Should I reject it as such simply on the basis that other people now say that’s not how the world actually began, not how old it is, and not how it is in general?
Yep. A faith-based belief in Big bang/deep time/evolution makes it easy to reject any God, and even the need for one. Jesus even asked: “When the Son of man returns, will he find faith on the earth?”
By the way, you didn’t actually “discover” that they were wrong. You just came to believe that they are.
Rather, modern science needs to pass the test of the Bible, Laura. It’s all about who you believe the real authority is when it comes to the origin, age, and state of the world. Its Creator? Or men who say what the Creator said about His own world is wrong?
“Let all men be liars, and God be true.”
Let’s assume for argument’s sake that you DO know these things. What then? You can just extrapolate the current rates back into deep time and make proclamations about ages? Is that how it works? How do you know the rates have remained constant?

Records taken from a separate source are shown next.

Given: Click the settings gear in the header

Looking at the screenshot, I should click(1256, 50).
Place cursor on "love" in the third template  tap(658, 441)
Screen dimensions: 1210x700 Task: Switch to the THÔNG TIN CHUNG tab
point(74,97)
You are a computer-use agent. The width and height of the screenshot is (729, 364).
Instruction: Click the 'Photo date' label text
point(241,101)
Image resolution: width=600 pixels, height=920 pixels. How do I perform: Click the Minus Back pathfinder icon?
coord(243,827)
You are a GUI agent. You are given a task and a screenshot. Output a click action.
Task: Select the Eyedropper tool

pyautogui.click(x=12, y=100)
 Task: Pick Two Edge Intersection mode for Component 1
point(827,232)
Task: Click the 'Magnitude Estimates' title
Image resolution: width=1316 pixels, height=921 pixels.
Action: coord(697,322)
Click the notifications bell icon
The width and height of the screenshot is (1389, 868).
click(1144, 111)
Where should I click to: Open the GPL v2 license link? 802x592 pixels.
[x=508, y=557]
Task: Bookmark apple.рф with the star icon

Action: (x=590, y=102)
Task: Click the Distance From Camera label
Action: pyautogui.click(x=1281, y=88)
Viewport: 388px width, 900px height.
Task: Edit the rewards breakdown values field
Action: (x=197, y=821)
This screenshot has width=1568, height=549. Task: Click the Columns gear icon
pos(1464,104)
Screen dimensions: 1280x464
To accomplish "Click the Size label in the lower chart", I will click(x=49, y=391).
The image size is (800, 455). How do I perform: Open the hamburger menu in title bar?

And my question about the wheel was because someone here tried to pull a fast one on me. I’ll paraphrase: “Well since science is responsible for computers and cars and X, Y, Z, then it follows that science also knows how old any particular rock or fossil is too.”
I was merely making the point that it’s one thing to know HOW a wheel works. It is a completely different matter trying to look into the past and determine the origin and age of the wheel in general.
It wasn’t a distraction, but a good argument that I made successfully.
And by what process have you personally measured a billion year old object?